--- THE INPUT Enclosed Below ---
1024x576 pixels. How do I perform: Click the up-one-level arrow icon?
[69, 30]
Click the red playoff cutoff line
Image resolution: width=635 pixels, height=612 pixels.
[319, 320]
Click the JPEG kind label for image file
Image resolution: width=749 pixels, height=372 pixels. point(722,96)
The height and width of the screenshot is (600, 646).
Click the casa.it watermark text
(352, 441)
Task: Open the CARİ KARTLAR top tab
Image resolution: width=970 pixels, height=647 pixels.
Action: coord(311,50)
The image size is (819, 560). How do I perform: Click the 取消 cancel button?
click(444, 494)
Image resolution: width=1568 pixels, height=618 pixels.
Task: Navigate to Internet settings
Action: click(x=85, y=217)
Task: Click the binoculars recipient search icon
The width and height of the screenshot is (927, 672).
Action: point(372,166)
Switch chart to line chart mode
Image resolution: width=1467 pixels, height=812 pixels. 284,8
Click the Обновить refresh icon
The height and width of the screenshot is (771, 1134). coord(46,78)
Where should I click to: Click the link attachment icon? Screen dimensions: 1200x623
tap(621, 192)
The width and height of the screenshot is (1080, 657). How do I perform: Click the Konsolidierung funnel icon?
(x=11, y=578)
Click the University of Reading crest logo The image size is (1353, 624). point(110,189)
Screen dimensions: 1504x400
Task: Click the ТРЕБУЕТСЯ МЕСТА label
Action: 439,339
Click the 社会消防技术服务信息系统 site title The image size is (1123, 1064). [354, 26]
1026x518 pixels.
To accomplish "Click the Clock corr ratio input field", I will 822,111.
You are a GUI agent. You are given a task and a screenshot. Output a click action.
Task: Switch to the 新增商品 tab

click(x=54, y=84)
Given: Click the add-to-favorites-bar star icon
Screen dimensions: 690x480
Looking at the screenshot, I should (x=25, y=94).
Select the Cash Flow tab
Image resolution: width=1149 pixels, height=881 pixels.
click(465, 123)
--- End of Enclosed THE INPUT ---
▶ _PROBLEM TO SOLVE_:
Exactly reproduce every line found in the records.

▶ _ANSWER TO THIS EXERCISE_:
1024x576 pixels. How do I perform: Click the up-one-level arrow icon?
[69, 30]
Click the red playoff cutoff line
Image resolution: width=635 pixels, height=612 pixels.
[319, 320]
Click the JPEG kind label for image file
Image resolution: width=749 pixels, height=372 pixels. point(722,96)
The height and width of the screenshot is (600, 646).
Click the casa.it watermark text
(352, 441)
Task: Open the CARİ KARTLAR top tab
Image resolution: width=970 pixels, height=647 pixels.
Action: coord(311,50)
The image size is (819, 560). How do I perform: Click the 取消 cancel button?
click(444, 494)
Image resolution: width=1568 pixels, height=618 pixels.
Task: Navigate to Internet settings
Action: click(x=85, y=217)
Task: Click the binoculars recipient search icon
The width and height of the screenshot is (927, 672).
Action: point(372,166)
Switch chart to line chart mode
Image resolution: width=1467 pixels, height=812 pixels. 284,8
Click the Обновить refresh icon
The height and width of the screenshot is (771, 1134). coord(46,78)
Where should I click to: Click the link attachment icon? Screen dimensions: 1200x623
tap(621, 192)
The width and height of the screenshot is (1080, 657). How do I perform: Click the Konsolidierung funnel icon?
(x=11, y=578)
Click the University of Reading crest logo The image size is (1353, 624). point(110,189)
Screen dimensions: 1504x400
Task: Click the ТРЕБУЕТСЯ МЕСТА label
Action: 439,339
Click the 社会消防技术服务信息系统 site title The image size is (1123, 1064). [354, 26]
1026x518 pixels.
To accomplish "Click the Clock corr ratio input field", I will 822,111.
You are a GUI agent. You are given a task and a screenshot. Output a click action.
Task: Switch to the 新增商品 tab

click(x=54, y=84)
Given: Click the add-to-favorites-bar star icon
Screen dimensions: 690x480
Looking at the screenshot, I should (x=25, y=94).
Select the Cash Flow tab
Image resolution: width=1149 pixels, height=881 pixels.
click(465, 123)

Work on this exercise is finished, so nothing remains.